WORK INSTRUCTIONS. Return each entry word for word, without its pictures.

EXERCISE MATERIAL section start

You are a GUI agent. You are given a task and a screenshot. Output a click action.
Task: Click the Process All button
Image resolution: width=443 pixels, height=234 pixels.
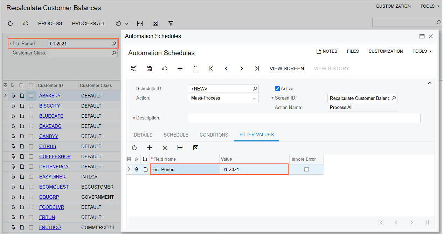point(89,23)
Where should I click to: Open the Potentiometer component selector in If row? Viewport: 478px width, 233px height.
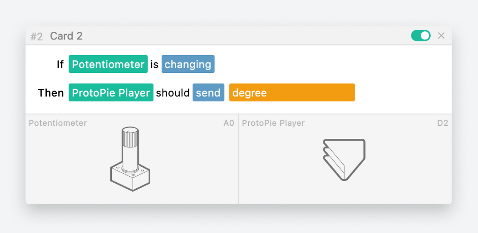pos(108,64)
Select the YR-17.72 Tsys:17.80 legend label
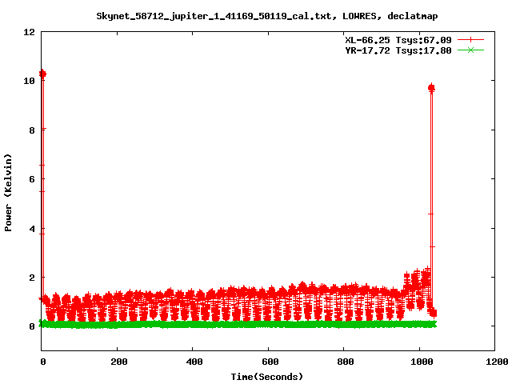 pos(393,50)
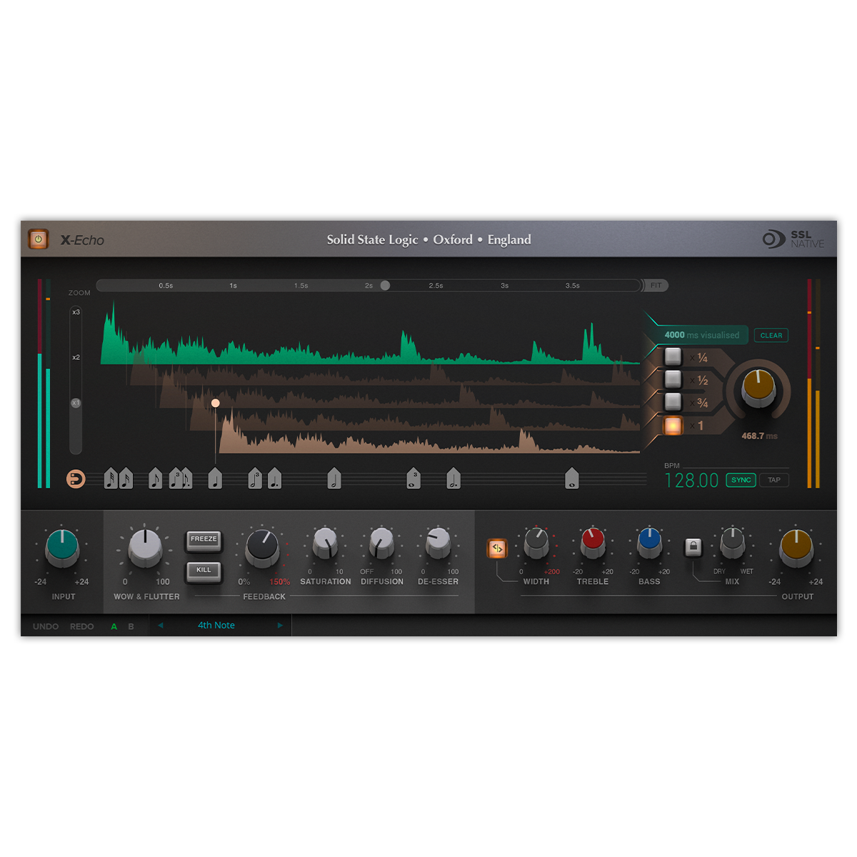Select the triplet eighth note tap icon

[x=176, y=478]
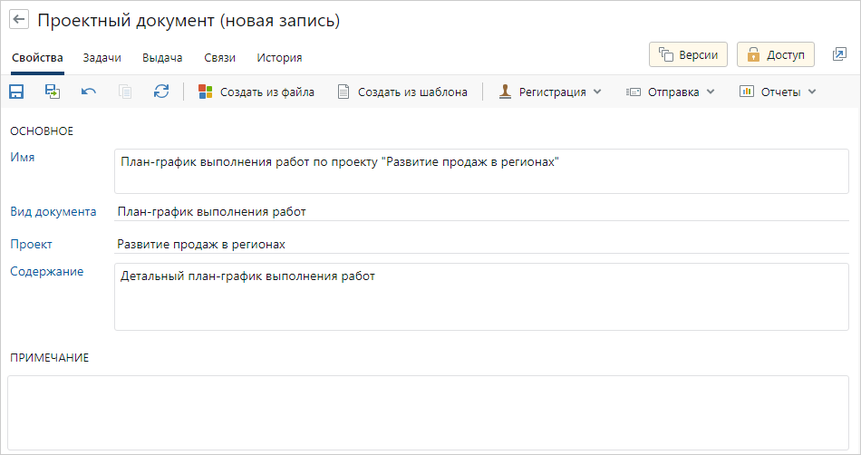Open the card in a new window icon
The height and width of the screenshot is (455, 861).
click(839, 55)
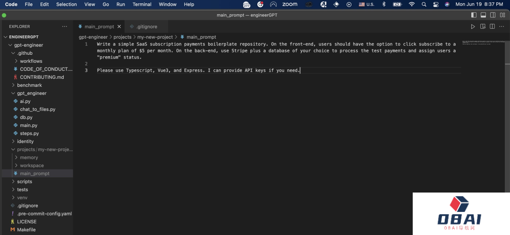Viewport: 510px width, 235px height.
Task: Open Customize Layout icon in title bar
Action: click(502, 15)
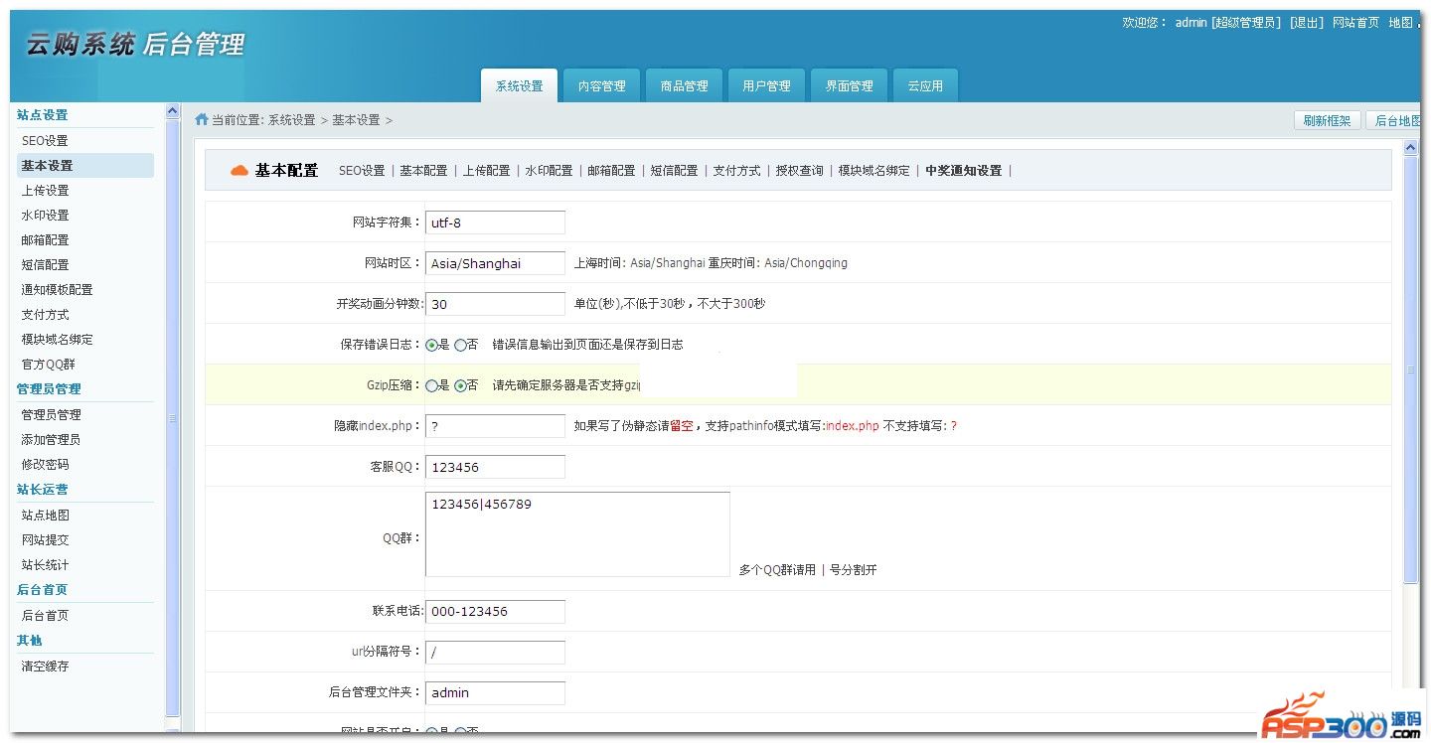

EXERCISE MATERIAL section end

EXPECTED ANSWER.
You are a GUI agent. You are given a task and a screenshot. Output a click action.
Task: Click the Process All button
Image resolution: width=443 pixels, height=234 pixels.
point(89,23)
Where should I click to: Open the Potentiometer component selector in If row? Viewport: 478px width, 233px height.
pos(108,64)
Select the YR-17.72 Tsys:17.80 legend label
 pos(393,50)
Select the triplet eighth note tap icon

[x=176, y=478]
Open the card in a new window icon
The height and width of the screenshot is (455, 861).
click(839, 55)
Viewport: 510px width, 235px height.
Task: Open Customize Layout icon in title bar
Action: click(502, 15)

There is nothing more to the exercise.